The Prototype Penalty

The EPR was France's most ambitious nuclear design, incorporating enhanced safety features and digital control systems far more complex than previous reactor generations. It contained thousands of specialized parts and many special welds, while the project also exposed gaps in manufacturing capabilities and quality control processes. Digital instrumentation and control systems required extensive validation, while the reactor pressure vessel demanded precision manufacturing capabilities that strained even established suppliers. Japan Steel Works, for example, operated the only forge capable of processing the EPR's large vessel components, creating supply chain vulnerabilities that contributed to delays.[7]

A New Workforce

Like other large reactors, the construction of Flamanville 3 required a trained workforce. But that workforce had dissolved in the years since the previous reactor (Civaux-2) was completed in 1999. This generational discontinuity meant that engineers and technicians lacked recent experience with the highly technical demands of large-scale nuclear construction.

Construction Failures

By 2015, the French Nuclear Safety Authority (ASN) had identified serious defects in the reactor vessel, including abnormal steel composition in components manufactured at Areva's Le Creusot facility. The reactor pressure vessel head and bottom had carbon heterogeneity problems that reduced the steel's mechanical toughness to one-third below specifications. Even more damaging were the extensive welding defects throughout the plant. EDF discovered that 33 of 148 inspected welds in the main secondary system required repairs, while an additional 20 welds had to be redone preventively despite showing no visible defects. ASN ultimately required an additional eight critical welds in steam transfer pipes to be repaired before commissioning, rejecting EDF's request to postpone repairs until after start-up. The reactor's containment structure also suffered from cracking in the concrete dome, discovered during testing in 2014, while quality problems plagued the plant's instrumentation and control systems. These systemic failures reflected the EPR's unprecedented complexity, as well as its first-of-a-kind design.[8]
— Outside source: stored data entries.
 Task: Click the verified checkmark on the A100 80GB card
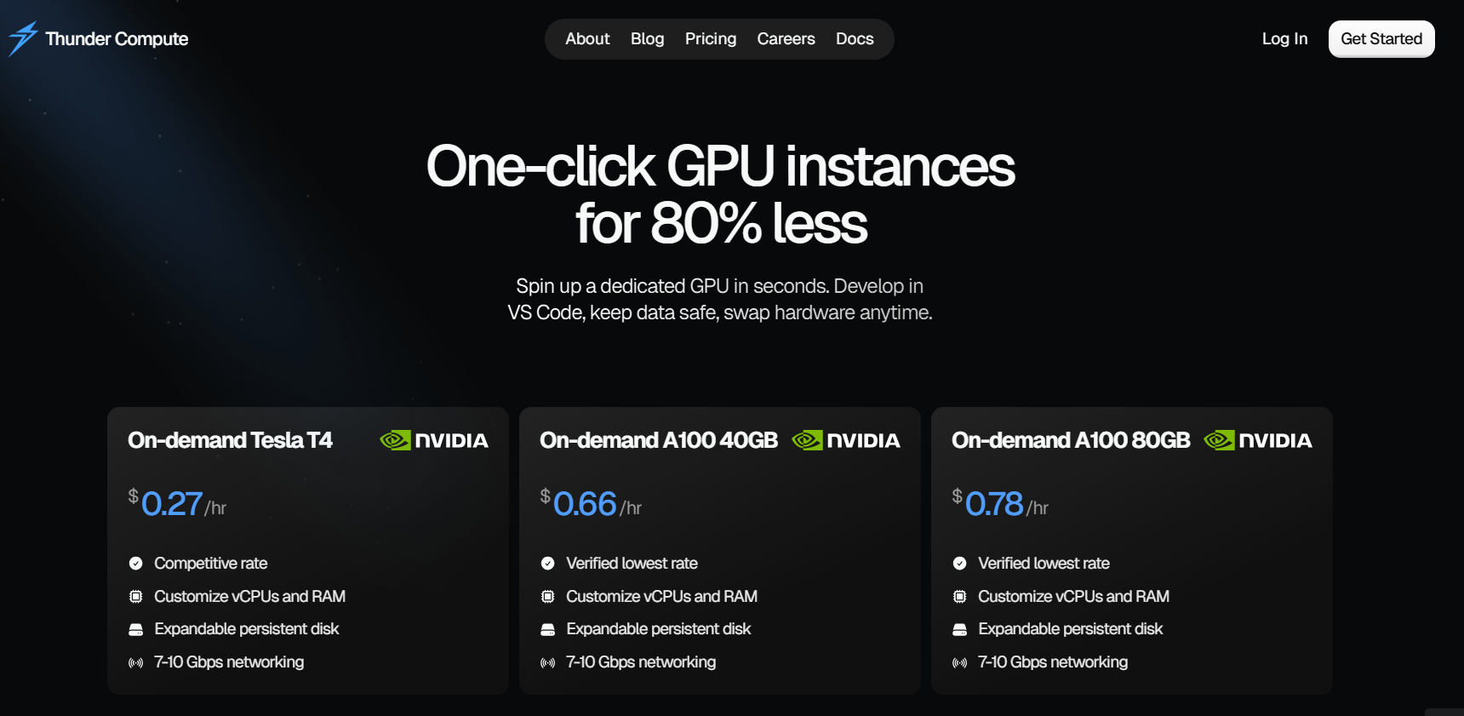(x=960, y=563)
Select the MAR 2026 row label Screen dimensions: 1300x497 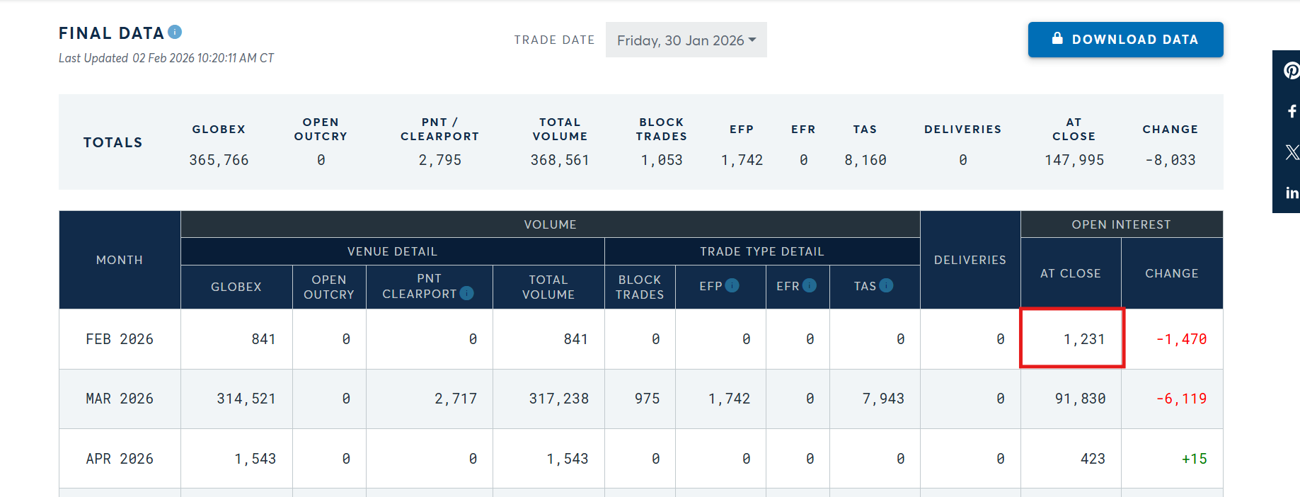[120, 399]
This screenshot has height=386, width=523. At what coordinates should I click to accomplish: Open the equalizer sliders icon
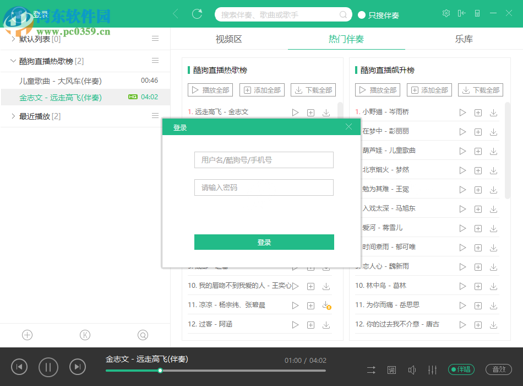[x=433, y=369]
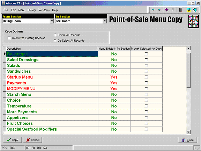Click the small dotted toolbar icon beside purple book

[173, 10]
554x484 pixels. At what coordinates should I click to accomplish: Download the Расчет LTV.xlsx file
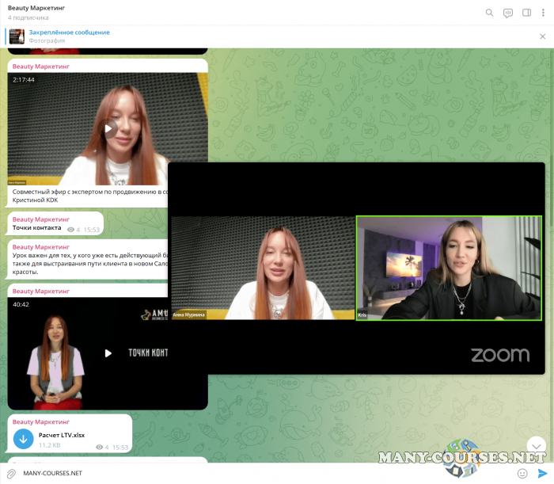(x=23, y=439)
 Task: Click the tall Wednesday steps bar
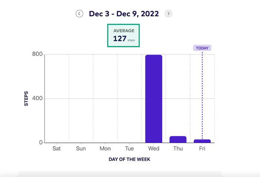click(x=153, y=99)
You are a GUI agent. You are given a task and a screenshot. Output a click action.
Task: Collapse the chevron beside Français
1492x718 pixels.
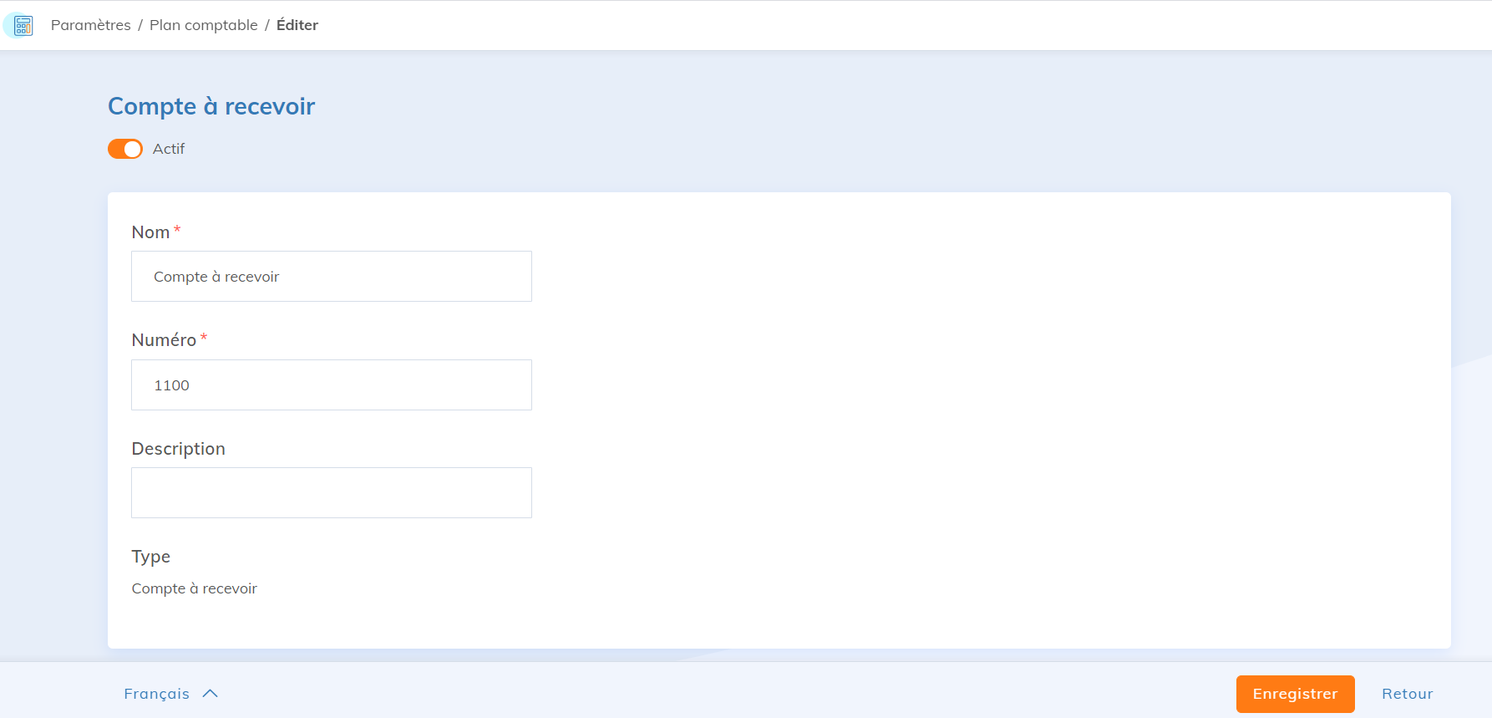tap(211, 693)
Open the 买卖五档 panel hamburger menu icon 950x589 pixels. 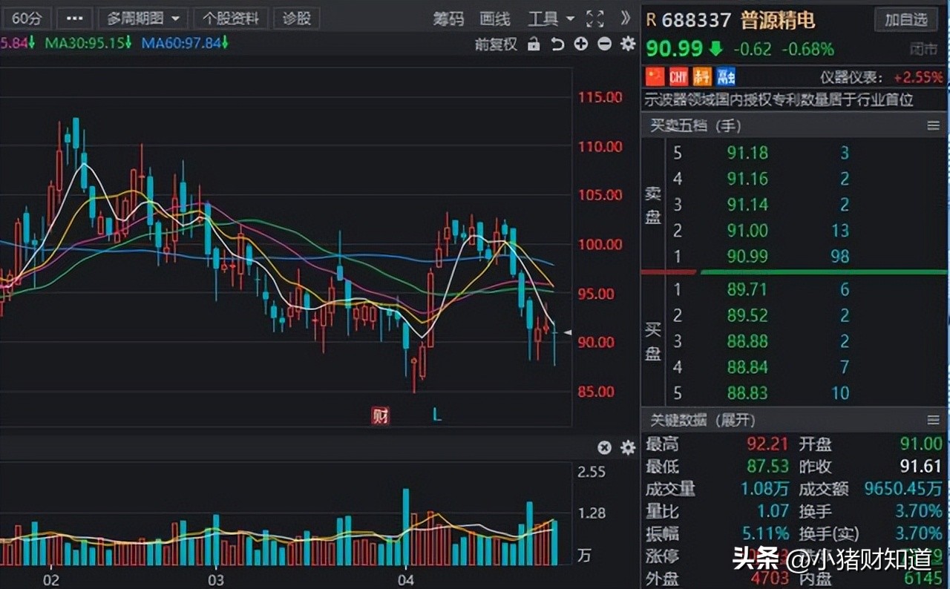pos(934,126)
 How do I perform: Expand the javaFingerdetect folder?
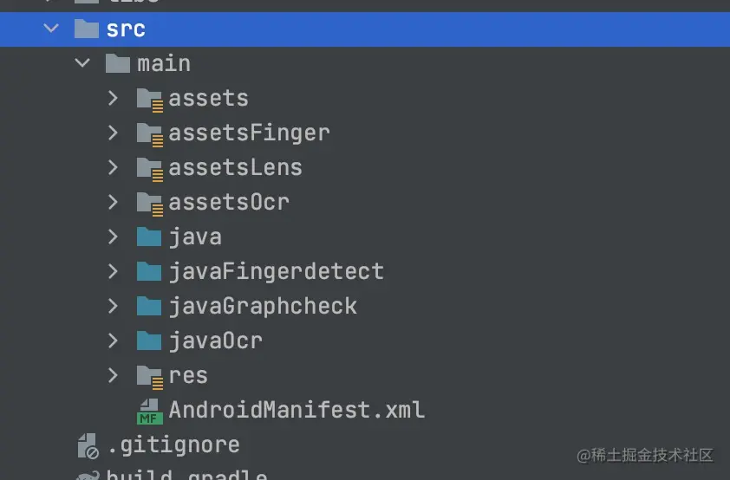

Perhaps most damaging was the decision to begin construction on several elements before design completion, requiring sections to be demolished and rebuilt. The project ultimately required over 7,000 design changes, each adding cost and delay, and some requiring that work be halted all together.[9]

Organizational Chaos

The project also suffered from poor coordination between key stakeholders and from lack of clear lines of authority in both the private sector and on the government side. The Cour des Comptes (Court of Auditors) noted insufficient oversight and coordination among project participants, including EDF and regulatory authorities. Organizational dysfunction was compounded by rivalry between EDF and construction manager Areva and by a bitter fight about who should pay for mounting cost overruns, a conflict that French authorities failed to arbitrate effectively. Areva-which until it went bust in 2018 was majority owned by the French state-was in charge of construction, but its failures at Flamanville 3 and at the Olkiluoto 3 plant in Finland led to insolvency and its eventual sale to EDF. And while there is little documentation (perhaps not surprisingly), it appears that the French government had insufficient capacity to exercise effective oversight.[10]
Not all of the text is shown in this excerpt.